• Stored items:
________

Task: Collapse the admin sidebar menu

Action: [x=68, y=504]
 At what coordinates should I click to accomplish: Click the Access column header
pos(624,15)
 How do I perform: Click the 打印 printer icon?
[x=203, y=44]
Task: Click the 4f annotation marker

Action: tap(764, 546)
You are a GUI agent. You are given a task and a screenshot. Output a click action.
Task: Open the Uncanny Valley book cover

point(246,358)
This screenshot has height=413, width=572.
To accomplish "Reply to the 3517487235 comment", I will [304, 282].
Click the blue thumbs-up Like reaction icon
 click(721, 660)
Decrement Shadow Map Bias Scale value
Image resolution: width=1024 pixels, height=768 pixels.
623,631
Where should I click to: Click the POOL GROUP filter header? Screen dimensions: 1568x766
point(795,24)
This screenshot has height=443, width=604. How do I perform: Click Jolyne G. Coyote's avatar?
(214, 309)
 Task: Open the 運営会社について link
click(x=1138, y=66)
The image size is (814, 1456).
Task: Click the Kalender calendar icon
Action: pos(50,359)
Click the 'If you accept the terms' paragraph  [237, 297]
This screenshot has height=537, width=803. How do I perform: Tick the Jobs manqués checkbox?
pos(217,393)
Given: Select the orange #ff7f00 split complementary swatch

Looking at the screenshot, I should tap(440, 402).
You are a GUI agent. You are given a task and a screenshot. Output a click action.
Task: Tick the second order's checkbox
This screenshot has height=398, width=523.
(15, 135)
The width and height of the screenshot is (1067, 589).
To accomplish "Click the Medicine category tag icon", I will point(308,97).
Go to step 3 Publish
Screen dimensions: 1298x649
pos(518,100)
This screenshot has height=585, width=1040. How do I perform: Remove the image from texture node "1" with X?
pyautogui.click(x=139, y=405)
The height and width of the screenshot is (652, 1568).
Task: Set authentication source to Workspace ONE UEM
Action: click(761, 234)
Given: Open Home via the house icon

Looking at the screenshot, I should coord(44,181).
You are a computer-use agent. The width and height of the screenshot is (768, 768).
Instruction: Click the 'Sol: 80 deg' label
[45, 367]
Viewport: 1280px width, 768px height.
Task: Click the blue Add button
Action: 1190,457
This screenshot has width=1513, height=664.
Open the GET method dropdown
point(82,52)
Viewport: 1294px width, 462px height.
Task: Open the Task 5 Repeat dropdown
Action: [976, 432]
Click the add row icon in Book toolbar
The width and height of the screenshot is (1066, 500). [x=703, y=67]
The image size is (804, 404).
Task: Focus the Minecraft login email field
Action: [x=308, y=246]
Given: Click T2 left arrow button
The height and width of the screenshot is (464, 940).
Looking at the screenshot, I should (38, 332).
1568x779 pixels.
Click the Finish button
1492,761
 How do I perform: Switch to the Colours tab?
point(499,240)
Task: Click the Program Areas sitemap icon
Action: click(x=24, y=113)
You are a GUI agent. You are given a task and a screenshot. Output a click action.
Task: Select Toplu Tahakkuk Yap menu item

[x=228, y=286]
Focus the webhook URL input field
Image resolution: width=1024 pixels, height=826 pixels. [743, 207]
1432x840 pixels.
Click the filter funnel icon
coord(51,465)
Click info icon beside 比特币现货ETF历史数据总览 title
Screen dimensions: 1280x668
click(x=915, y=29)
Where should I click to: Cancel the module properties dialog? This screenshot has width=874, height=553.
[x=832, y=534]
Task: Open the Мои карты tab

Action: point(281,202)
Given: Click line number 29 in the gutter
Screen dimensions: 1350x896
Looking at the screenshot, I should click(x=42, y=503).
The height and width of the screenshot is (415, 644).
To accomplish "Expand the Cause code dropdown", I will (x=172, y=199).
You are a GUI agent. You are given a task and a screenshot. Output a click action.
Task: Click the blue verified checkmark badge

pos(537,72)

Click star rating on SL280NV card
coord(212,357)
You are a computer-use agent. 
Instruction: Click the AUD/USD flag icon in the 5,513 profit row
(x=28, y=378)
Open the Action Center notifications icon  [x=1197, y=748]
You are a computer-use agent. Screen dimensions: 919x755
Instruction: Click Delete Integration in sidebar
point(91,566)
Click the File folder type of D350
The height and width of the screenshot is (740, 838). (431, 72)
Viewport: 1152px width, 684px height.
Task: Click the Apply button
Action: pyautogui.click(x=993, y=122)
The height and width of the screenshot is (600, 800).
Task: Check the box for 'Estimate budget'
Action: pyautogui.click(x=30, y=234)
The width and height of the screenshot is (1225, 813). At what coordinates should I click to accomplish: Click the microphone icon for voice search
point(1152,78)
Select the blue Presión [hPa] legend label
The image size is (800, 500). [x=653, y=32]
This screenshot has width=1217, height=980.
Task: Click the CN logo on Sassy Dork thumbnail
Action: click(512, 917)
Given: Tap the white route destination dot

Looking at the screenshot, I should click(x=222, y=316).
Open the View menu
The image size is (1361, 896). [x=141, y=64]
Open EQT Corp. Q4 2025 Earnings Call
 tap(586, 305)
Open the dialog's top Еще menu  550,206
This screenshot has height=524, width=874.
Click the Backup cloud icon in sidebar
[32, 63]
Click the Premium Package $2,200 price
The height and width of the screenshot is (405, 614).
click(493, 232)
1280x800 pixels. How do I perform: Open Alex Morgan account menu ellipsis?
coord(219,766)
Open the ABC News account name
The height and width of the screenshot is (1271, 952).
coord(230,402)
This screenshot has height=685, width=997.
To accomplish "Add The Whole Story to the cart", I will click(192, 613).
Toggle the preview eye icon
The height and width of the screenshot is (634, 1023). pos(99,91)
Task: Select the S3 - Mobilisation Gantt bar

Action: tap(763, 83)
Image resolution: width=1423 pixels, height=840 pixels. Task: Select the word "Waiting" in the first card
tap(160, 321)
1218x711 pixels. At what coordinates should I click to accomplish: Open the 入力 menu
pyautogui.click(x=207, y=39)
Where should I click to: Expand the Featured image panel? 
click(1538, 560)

________

Reproduce the data. Keep it exact.

• Response for this exercise:
Task: Collapse the admin sidebar menu

Action: [x=68, y=504]
 At what coordinates should I click to accomplish: Click the Access column header
pos(624,15)
 How do I perform: Click the 打印 printer icon?
[x=203, y=44]
Task: Click the 4f annotation marker

Action: tap(764, 546)
You are a GUI agent. You are given a task and a screenshot. Output a click action.
Task: Open the Uncanny Valley book cover

point(246,358)
This screenshot has height=413, width=572.
To accomplish "Reply to the 3517487235 comment", I will [304, 282].
Click the blue thumbs-up Like reaction icon
 click(721, 660)
Decrement Shadow Map Bias Scale value
Image resolution: width=1024 pixels, height=768 pixels.
623,631
Where should I click to: Click the POOL GROUP filter header? Screen dimensions: 1568x766
point(795,24)
This screenshot has height=443, width=604. How do I perform: Click Jolyne G. Coyote's avatar?
(214, 309)
 Task: Open the 運営会社について link
click(x=1138, y=66)
The image size is (814, 1456).
Task: Click the Kalender calendar icon
Action: pos(50,359)
Click the 'If you accept the terms' paragraph  [237, 297]
This screenshot has height=537, width=803. How do I perform: Tick the Jobs manqués checkbox?
pos(217,393)
Given: Select the orange #ff7f00 split complementary swatch

Looking at the screenshot, I should tap(440, 402).
You are a GUI agent. You are given a task and a screenshot. Output a click action.
Task: Tick the second order's checkbox
This screenshot has height=398, width=523.
(15, 135)
The width and height of the screenshot is (1067, 589).
To accomplish "Click the Medicine category tag icon", I will point(308,97).
Go to step 3 Publish
Screen dimensions: 1298x649
pos(518,100)
This screenshot has height=585, width=1040. How do I perform: Remove the image from texture node "1" with X?
pyautogui.click(x=139, y=405)
The height and width of the screenshot is (652, 1568).
Task: Set authentication source to Workspace ONE UEM
Action: click(761, 234)
Given: Open Home via the house icon

Looking at the screenshot, I should coord(44,181).
You are a computer-use agent. The width and height of the screenshot is (768, 768).
Instruction: Click the 'Sol: 80 deg' label
[45, 367]
Viewport: 1280px width, 768px height.
Task: Click the blue Add button
Action: 1190,457
This screenshot has width=1513, height=664.
Open the GET method dropdown
point(82,52)
Viewport: 1294px width, 462px height.
Task: Open the Task 5 Repeat dropdown
Action: [976, 432]
Click the add row icon in Book toolbar
The width and height of the screenshot is (1066, 500). [x=703, y=67]
The image size is (804, 404).
Task: Focus the Minecraft login email field
Action: [x=308, y=246]
Given: Click T2 left arrow button
The height and width of the screenshot is (464, 940).
Looking at the screenshot, I should (38, 332).
1568x779 pixels.
Click the Finish button
1492,761
 How do I perform: Switch to the Colours tab?
point(499,240)
Task: Click the Program Areas sitemap icon
Action: click(x=24, y=113)
You are a GUI agent. You are given a task and a screenshot. Output a click action.
Task: Select Toplu Tahakkuk Yap menu item

[x=228, y=286]
Focus the webhook URL input field
Image resolution: width=1024 pixels, height=826 pixels. [743, 207]
1432x840 pixels.
Click the filter funnel icon
coord(51,465)
Click info icon beside 比特币现货ETF历史数据总览 title
Screen dimensions: 1280x668
click(x=915, y=29)
Where should I click to: Cancel the module properties dialog? This screenshot has width=874, height=553.
[x=832, y=534]
Task: Open the Мои карты tab

Action: point(281,202)
Given: Click line number 29 in the gutter
Screen dimensions: 1350x896
Looking at the screenshot, I should click(x=42, y=503).
The height and width of the screenshot is (415, 644).
To accomplish "Expand the Cause code dropdown", I will (x=172, y=199).
You are a GUI agent. You are given a task and a screenshot. Output a click action.
Task: Click the blue verified checkmark badge

pos(537,72)

Click star rating on SL280NV card
coord(212,357)
You are a computer-use agent. 
Instruction: Click the AUD/USD flag icon in the 5,513 profit row
(x=28, y=378)
Open the Action Center notifications icon  [x=1197, y=748]
You are a computer-use agent. Screen dimensions: 919x755
Instruction: Click Delete Integration in sidebar
point(91,566)
Click the File folder type of D350
The height and width of the screenshot is (740, 838). (431, 72)
Viewport: 1152px width, 684px height.
Task: Click the Apply button
Action: pyautogui.click(x=993, y=122)
The height and width of the screenshot is (600, 800).
Task: Check the box for 'Estimate budget'
Action: pyautogui.click(x=30, y=234)
The width and height of the screenshot is (1225, 813). At what coordinates should I click to accomplish: Click the microphone icon for voice search
point(1152,78)
Select the blue Presión [hPa] legend label
The image size is (800, 500). [x=653, y=32]
This screenshot has width=1217, height=980.
Task: Click the CN logo on Sassy Dork thumbnail
Action: click(512, 917)
Given: Tap the white route destination dot

Looking at the screenshot, I should click(x=222, y=316).
Open the View menu
The image size is (1361, 896). [x=141, y=64]
Open EQT Corp. Q4 2025 Earnings Call
 tap(586, 305)
Open the dialog's top Еще menu  550,206
This screenshot has height=524, width=874.
Click the Backup cloud icon in sidebar
[32, 63]
Click the Premium Package $2,200 price
The height and width of the screenshot is (405, 614).
click(493, 232)
1280x800 pixels. How do I perform: Open Alex Morgan account menu ellipsis?
coord(219,766)
Open the ABC News account name
The height and width of the screenshot is (1271, 952).
coord(230,402)
This screenshot has height=685, width=997.
To accomplish "Add The Whole Story to the cart", I will click(192, 613).
Toggle the preview eye icon
The height and width of the screenshot is (634, 1023). pos(99,91)
Task: Select the S3 - Mobilisation Gantt bar

Action: tap(763, 83)
Image resolution: width=1423 pixels, height=840 pixels. Task: Select the word "Waiting" in the first card
tap(160, 321)
1218x711 pixels. At what coordinates should I click to accomplish: Open the 入力 menu
pyautogui.click(x=207, y=39)
Where should I click to: Expand the Featured image panel? 
click(1538, 560)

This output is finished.